• [RECORD EXTRACTS]
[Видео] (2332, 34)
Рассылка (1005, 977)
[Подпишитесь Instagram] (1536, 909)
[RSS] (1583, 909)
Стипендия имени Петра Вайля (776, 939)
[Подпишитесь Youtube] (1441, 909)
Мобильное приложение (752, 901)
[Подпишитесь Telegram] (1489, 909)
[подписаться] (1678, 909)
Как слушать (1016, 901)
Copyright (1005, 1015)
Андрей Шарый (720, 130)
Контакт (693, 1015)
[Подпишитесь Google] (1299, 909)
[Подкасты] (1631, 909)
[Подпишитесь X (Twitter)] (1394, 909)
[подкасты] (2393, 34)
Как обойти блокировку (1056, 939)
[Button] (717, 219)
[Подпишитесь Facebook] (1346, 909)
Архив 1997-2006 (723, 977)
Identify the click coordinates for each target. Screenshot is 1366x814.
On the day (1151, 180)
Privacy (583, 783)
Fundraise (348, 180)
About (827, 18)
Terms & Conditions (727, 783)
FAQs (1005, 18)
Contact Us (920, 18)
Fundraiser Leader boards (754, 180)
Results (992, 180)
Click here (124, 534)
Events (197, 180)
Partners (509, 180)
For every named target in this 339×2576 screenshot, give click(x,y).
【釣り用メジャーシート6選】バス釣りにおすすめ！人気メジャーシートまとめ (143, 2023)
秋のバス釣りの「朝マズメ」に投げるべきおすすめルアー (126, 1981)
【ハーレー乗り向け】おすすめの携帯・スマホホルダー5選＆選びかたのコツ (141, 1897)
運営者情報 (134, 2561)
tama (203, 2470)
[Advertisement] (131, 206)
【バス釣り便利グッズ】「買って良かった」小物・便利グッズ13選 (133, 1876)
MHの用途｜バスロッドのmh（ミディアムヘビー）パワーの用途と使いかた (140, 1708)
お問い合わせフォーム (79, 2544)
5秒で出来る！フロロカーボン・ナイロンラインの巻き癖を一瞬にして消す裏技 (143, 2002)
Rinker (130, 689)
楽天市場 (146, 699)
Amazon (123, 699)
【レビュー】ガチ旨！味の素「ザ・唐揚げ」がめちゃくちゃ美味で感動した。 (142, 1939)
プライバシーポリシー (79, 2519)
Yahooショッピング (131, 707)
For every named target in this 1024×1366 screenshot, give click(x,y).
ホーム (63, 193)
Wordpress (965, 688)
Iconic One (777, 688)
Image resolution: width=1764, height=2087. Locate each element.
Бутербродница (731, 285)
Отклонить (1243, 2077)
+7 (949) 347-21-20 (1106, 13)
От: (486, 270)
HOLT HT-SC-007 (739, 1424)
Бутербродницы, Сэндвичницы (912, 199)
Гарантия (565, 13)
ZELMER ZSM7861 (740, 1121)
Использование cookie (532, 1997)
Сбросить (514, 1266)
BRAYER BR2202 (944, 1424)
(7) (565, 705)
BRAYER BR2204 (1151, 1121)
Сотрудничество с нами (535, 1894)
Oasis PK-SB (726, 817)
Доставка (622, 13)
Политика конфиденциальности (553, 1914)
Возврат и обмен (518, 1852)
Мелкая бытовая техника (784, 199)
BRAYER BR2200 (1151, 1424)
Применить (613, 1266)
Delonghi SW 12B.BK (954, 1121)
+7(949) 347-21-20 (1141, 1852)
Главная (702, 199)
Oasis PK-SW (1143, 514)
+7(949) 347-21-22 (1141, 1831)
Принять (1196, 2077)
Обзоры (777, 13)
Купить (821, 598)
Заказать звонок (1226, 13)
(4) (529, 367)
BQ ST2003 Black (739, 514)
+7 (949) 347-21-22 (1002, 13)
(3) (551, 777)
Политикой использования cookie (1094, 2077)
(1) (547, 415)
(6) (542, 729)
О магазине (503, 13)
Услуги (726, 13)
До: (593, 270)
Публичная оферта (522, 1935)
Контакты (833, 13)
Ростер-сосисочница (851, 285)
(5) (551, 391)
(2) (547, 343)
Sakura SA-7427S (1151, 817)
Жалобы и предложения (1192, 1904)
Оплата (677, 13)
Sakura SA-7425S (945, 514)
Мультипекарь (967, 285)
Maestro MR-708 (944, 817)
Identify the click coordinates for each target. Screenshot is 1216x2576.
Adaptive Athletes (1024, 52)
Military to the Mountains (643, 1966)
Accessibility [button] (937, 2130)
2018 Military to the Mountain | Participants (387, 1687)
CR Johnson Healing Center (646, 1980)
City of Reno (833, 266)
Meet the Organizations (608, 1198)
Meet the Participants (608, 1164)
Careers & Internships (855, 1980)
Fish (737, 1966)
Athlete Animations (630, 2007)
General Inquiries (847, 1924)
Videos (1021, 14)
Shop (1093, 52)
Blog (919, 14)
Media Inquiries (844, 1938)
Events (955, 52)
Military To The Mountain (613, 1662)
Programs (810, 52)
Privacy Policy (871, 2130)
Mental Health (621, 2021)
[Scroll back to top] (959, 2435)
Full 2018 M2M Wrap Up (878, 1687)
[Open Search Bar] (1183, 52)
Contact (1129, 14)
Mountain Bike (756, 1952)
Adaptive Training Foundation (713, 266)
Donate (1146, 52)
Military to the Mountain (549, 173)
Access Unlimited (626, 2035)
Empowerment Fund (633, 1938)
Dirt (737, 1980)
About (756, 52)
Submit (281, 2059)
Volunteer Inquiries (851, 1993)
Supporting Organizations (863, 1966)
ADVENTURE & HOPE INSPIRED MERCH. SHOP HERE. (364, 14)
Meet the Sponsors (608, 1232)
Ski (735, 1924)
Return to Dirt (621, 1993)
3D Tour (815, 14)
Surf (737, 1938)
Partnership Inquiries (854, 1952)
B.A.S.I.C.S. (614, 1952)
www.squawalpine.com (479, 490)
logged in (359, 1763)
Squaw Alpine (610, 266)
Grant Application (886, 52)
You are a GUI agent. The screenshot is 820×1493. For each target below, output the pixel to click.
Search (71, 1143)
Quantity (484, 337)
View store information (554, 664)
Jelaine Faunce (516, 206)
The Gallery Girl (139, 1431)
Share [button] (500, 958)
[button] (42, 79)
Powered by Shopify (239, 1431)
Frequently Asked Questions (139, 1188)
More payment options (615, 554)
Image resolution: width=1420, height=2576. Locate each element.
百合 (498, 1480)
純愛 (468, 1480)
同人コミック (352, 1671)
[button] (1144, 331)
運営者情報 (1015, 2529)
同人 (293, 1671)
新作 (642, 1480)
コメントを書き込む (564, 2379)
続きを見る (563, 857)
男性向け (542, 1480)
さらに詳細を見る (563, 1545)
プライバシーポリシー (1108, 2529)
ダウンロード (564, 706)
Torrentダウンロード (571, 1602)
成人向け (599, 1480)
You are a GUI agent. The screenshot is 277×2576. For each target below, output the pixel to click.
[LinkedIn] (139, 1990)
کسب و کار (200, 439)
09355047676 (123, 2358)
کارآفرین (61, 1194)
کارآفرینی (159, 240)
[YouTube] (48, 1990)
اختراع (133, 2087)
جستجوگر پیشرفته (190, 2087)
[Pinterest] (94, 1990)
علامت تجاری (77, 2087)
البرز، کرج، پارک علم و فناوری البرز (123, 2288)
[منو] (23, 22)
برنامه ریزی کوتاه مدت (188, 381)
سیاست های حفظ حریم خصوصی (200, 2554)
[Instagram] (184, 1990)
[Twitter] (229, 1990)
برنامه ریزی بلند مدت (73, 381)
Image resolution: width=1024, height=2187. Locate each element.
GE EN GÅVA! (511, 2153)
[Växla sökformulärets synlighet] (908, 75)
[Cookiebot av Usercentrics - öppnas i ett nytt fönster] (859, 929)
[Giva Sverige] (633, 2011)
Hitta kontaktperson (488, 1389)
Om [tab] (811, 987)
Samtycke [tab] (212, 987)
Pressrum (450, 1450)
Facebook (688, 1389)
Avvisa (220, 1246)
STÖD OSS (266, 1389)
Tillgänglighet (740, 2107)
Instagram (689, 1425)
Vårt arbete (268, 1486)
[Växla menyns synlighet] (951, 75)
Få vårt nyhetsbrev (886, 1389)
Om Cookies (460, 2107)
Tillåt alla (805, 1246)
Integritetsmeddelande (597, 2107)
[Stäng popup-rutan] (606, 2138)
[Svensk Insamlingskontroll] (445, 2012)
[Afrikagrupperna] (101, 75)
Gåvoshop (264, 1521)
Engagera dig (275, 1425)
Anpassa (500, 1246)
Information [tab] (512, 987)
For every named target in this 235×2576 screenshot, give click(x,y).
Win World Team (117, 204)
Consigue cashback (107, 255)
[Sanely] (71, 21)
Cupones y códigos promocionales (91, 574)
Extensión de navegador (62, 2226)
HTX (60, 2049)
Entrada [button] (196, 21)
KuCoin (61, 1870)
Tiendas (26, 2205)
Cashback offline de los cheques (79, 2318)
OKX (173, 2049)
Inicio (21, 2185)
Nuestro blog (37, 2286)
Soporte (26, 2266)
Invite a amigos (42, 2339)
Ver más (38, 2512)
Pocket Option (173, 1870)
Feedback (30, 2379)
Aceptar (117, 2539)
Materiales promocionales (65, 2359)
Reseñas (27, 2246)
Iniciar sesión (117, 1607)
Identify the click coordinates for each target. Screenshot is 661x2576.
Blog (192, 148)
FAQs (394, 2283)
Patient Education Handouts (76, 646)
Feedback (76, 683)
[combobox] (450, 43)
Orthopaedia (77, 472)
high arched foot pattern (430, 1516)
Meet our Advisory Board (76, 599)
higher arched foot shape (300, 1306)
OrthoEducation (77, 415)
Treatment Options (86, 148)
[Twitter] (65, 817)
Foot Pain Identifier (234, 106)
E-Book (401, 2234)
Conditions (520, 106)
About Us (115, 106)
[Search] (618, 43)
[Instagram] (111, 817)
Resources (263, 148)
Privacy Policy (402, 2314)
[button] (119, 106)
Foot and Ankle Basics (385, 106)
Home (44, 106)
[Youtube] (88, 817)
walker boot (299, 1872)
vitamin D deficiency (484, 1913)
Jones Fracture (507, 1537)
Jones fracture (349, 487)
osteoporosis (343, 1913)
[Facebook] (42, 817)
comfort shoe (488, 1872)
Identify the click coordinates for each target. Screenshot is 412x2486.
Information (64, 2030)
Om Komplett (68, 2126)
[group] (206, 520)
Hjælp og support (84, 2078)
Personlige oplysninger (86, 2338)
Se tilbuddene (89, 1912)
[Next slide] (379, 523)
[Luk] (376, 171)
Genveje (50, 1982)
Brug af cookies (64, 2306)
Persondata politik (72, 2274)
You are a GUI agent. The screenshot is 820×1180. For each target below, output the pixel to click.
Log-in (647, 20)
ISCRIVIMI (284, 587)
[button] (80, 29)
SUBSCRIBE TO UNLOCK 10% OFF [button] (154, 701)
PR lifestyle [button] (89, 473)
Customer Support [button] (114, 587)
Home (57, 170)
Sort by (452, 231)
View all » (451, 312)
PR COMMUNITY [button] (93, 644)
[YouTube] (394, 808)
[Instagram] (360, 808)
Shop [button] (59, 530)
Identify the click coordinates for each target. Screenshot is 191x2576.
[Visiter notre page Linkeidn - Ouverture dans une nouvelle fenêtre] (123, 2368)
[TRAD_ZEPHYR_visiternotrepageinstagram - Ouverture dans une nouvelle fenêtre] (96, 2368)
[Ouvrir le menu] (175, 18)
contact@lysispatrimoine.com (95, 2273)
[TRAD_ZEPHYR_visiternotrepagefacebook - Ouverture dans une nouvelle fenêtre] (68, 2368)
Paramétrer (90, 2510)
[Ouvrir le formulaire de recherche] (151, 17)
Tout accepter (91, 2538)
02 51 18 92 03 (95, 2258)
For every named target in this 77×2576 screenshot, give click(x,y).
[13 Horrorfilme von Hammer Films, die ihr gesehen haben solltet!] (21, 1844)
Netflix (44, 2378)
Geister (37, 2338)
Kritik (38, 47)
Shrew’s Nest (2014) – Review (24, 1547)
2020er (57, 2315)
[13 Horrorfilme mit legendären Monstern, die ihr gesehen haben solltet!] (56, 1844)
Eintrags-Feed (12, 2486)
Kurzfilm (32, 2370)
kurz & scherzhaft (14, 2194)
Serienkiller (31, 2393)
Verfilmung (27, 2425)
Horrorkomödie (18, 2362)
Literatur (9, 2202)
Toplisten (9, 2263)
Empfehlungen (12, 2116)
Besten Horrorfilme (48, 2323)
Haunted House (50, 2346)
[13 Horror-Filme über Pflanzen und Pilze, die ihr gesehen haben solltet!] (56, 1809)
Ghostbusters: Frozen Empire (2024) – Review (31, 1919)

• [DIRECTIONS] All that is wanted is the stretch of lines above from the one containing "(5) (551, 391)" through the one containing "Military To The Mountain (613, 1662)", duplicated exactly.

• [WRITTEN RESPONSE]
(5) (551, 391)
(2) (547, 343)
Sakura SA-7427S (1151, 817)
Жалобы и предложения (1192, 1904)
Оплата (677, 13)
Sakura SA-7425S (945, 514)
Мультипекарь (967, 285)
Maestro MR-708 (944, 817)
Identify the click coordinates for each target. Screenshot is 1216x2576.
Adaptive Athletes (1024, 52)
Military to the Mountains (643, 1966)
Accessibility [button] (937, 2130)
2018 Military to the Mountain | Participants (387, 1687)
CR Johnson Healing Center (646, 1980)
City of Reno (833, 266)
Meet the Organizations (608, 1198)
Meet the Participants (608, 1164)
Careers & Internships (855, 1980)
Fish (737, 1966)
Athlete Animations (630, 2007)
General Inquiries (847, 1924)
Videos (1021, 14)
Shop (1093, 52)
Blog (919, 14)
Media Inquiries (844, 1938)
Events (955, 52)
Military To The Mountain (613, 1662)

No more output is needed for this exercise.